Mahuika Slurm Controller - not functioning

Incident Report for NeSI Status

Monitoring

Good news, everyone! The Slurm controller services are back online as of yesterday, and we're keeping a close eye on things. Unfortunately, a few hundred jobs decided to take an unexpected holiday break due to the outage. 😅

In a classic case of split-brain, the controllers couldn't agree on what was happening, so the status of some failed jobs might be a bit... unreliable. We recommend you double-check those failed jobs to see if they need restarting, some of them may have completed. Apologies for the hiccup, and may your holidays be as glitch-free as possible! 🎄✨
Posted Dec 24, 2024 - 12:57 NZDT

Identified

We've identified an error with Slurm controller that was preventing it from starting and are now working to get it back online. Root cause is so far unknown but may be down to a filesystem issue. It is likely that many jobs have been killed or finished in a failure state. We will provide an update on follow up actions for users once the service is stable.
Posted Dec 23, 2024 - 10:34 NZDT

Investigating

The Mahuika Slurm Controller is not functioning.

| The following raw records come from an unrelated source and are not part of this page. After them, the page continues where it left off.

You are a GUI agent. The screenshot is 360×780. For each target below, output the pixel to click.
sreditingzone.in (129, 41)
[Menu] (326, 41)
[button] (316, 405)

This affects the ability to submit new jobs and to launch Jupyter sessions.
Our apologies, due to the time of year we are unable to give a time when this will be fixed due to reduced levels of staffing over the holiday period.
Posted Dec 22, 2024 - 10:06 NZDT
This incident affects: Submit new HPC Jobs, Jupyter on NeSI (beta) and NeSI HPC Compute Infrastructure (HPC Compute nodes - Mahuika, Mahuika Extension nodes - Mahuika).